*WHAT TO PRODUCE*
Comb through the entries for "agent" and pull out each line that holds it.

(ENTRIES SUPPLIED begins)

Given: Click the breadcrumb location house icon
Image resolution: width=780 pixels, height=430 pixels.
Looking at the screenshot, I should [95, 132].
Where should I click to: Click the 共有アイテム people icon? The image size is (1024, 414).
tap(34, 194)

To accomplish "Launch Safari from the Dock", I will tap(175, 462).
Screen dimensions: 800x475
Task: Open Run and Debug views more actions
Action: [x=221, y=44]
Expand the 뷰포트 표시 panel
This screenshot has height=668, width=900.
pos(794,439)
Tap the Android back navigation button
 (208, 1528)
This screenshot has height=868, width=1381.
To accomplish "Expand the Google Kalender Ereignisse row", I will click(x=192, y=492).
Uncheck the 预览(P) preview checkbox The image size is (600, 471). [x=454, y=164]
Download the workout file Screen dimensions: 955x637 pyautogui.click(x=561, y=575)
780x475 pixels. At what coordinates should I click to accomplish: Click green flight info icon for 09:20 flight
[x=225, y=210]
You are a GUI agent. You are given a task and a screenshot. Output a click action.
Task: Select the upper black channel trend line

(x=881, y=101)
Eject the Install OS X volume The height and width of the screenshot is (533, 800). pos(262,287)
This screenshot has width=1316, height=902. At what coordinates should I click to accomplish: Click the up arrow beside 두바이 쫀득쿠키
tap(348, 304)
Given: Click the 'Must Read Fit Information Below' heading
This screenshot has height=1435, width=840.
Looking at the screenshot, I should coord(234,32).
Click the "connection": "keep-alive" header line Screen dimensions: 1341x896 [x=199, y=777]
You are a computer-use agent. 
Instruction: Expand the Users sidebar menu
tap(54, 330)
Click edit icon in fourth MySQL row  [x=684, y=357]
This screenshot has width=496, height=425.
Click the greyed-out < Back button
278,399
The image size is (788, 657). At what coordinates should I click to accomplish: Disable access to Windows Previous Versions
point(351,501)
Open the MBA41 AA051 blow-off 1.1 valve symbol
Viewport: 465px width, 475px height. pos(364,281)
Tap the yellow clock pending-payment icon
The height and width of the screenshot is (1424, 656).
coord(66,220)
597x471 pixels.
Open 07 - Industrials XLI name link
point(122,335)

(ENTRIES SUPPLIED ends)

*RESPONSE BOX*
You are a GUI agent. You are given a task and a screenshot. Output a click action.
You are a computer-use agent. 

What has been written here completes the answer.